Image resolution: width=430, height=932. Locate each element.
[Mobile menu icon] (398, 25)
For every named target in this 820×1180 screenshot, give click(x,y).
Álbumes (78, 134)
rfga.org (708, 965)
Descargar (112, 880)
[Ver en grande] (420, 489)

▶ WORK TO BE COMPLETED: Copy the listing in full. Match it word for word.

▶ RESPONSE FOR THIS EXERCISE:
Image resolution: width=430, height=932. Locate each element.
[Mobile menu icon] (398, 25)
For every named target in this 820×1180 screenshot, give click(x,y).
Álbumes (78, 134)
rfga.org (708, 965)
Descargar (112, 880)
[Ver en grande] (420, 489)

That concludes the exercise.